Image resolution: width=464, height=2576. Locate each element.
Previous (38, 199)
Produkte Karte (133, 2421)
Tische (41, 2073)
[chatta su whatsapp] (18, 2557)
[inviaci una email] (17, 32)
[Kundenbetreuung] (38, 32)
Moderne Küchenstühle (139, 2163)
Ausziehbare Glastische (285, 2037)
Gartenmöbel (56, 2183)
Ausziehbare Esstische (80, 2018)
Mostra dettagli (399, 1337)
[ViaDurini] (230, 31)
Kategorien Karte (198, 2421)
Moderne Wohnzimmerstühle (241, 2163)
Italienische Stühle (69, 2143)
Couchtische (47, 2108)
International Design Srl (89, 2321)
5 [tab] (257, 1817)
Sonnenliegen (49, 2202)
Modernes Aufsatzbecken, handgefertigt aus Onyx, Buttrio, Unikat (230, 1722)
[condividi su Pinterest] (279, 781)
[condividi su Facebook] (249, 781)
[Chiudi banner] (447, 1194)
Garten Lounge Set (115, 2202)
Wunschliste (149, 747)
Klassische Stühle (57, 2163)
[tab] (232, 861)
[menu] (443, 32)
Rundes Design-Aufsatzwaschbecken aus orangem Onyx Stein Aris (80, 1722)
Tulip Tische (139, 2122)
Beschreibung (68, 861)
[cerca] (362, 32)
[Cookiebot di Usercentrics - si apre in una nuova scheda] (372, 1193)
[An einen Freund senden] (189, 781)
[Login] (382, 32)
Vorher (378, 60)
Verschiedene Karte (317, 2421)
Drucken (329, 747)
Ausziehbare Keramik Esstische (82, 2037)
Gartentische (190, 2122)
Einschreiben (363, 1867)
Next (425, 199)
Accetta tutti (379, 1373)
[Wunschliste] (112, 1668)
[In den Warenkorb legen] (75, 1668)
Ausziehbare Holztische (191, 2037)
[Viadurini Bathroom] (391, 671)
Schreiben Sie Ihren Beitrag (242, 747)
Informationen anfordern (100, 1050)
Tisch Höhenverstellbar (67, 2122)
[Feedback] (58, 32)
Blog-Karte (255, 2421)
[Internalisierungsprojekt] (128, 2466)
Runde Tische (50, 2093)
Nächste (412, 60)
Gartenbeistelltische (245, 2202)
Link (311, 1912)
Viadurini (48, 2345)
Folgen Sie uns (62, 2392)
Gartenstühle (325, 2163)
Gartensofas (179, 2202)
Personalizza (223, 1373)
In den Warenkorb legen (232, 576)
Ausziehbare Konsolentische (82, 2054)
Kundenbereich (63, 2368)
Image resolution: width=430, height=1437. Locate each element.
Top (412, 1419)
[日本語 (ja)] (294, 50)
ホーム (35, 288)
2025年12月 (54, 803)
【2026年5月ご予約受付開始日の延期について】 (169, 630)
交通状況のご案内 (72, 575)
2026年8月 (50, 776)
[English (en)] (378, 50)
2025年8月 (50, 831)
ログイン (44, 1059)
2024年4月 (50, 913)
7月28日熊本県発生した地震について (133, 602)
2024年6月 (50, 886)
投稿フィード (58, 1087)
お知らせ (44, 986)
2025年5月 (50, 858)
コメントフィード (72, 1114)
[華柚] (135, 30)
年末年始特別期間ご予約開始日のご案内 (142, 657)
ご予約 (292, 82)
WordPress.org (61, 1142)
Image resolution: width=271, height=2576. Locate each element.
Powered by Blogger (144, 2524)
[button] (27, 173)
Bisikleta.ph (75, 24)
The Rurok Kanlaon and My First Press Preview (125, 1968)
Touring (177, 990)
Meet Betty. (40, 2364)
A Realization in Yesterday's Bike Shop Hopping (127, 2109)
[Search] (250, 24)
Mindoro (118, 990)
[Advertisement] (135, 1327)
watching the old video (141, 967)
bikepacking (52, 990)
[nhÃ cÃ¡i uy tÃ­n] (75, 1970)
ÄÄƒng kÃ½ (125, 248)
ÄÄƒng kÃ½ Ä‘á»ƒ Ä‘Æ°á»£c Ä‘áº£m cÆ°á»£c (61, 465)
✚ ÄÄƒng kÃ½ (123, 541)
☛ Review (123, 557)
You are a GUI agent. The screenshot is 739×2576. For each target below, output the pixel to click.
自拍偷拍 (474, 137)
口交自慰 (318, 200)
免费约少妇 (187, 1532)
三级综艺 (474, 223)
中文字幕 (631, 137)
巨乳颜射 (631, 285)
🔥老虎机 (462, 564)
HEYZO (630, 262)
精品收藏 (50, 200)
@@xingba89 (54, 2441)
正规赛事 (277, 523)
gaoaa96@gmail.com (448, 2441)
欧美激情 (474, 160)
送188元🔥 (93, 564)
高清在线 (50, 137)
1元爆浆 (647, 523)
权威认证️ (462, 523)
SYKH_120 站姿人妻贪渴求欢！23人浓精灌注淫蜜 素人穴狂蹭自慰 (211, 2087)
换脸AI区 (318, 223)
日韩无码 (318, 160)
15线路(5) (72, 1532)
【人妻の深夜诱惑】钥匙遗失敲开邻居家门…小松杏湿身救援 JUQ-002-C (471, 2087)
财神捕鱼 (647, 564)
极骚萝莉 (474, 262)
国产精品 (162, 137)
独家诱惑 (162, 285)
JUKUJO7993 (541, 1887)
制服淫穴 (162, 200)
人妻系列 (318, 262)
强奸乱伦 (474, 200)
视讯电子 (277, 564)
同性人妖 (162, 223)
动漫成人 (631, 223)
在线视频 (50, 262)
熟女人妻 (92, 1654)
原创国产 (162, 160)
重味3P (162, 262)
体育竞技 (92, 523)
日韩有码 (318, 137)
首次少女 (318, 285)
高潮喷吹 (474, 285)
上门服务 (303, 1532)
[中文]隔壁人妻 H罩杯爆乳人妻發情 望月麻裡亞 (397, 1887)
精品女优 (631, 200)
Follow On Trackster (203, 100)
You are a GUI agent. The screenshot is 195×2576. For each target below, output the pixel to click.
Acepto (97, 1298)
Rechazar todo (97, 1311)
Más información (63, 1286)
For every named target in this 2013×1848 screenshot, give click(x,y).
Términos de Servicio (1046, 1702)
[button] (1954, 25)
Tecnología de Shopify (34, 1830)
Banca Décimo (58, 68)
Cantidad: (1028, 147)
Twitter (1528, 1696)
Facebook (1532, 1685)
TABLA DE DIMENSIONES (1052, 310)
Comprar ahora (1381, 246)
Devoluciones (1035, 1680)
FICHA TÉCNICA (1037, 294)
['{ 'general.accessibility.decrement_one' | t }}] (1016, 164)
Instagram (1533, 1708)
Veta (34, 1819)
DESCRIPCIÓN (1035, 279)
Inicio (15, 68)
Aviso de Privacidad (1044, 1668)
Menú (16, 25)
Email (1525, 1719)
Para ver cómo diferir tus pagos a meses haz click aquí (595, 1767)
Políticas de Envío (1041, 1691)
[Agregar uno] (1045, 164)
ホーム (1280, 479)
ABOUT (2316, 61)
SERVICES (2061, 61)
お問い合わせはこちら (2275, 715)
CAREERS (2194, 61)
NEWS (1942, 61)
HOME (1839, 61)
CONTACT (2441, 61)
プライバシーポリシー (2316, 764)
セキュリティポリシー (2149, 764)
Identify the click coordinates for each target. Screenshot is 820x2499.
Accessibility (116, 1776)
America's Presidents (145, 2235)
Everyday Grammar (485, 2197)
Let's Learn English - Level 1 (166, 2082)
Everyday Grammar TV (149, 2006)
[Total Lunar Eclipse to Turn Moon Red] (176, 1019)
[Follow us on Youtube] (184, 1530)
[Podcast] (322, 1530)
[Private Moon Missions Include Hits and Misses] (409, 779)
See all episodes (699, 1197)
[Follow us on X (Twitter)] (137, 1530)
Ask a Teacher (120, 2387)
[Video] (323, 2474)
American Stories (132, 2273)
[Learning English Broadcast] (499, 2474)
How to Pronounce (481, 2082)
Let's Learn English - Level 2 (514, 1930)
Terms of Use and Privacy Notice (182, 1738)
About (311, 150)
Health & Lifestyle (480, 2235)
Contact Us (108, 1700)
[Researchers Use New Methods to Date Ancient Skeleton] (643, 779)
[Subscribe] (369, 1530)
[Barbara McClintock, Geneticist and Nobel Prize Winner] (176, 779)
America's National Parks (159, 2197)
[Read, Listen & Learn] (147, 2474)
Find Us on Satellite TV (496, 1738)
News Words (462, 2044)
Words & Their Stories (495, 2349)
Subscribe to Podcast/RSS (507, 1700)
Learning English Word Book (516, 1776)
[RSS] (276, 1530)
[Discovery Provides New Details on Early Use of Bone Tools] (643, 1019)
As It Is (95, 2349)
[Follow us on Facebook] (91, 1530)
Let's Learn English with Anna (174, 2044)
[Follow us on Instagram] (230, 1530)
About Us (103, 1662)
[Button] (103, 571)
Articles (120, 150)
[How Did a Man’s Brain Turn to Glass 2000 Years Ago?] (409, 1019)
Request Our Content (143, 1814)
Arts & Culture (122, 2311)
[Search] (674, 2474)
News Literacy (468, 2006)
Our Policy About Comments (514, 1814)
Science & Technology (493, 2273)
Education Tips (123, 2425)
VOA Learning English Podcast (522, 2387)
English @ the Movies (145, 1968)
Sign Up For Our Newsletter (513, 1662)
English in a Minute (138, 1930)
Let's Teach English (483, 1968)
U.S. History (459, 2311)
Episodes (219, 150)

# REQUIREMENT:
Among the records above, only the lines between the line holding "Moderne Wohnzimmerstühle (241, 2163)" and the line holding "[condividi su Facebook] (249, 781)", inclusive, are to be output, exactly as written.

# TASK RESULT:
Moderne Wohnzimmerstühle (241, 2163)
Italienische Stühle (69, 2143)
Couchtische (47, 2108)
International Design Srl (89, 2321)
5 [tab] (257, 1817)
Sonnenliegen (49, 2202)
Modernes Aufsatzbecken, handgefertigt aus Onyx, Buttrio, Unikat (230, 1722)
[condividi su Pinterest] (279, 781)
[condividi su Facebook] (249, 781)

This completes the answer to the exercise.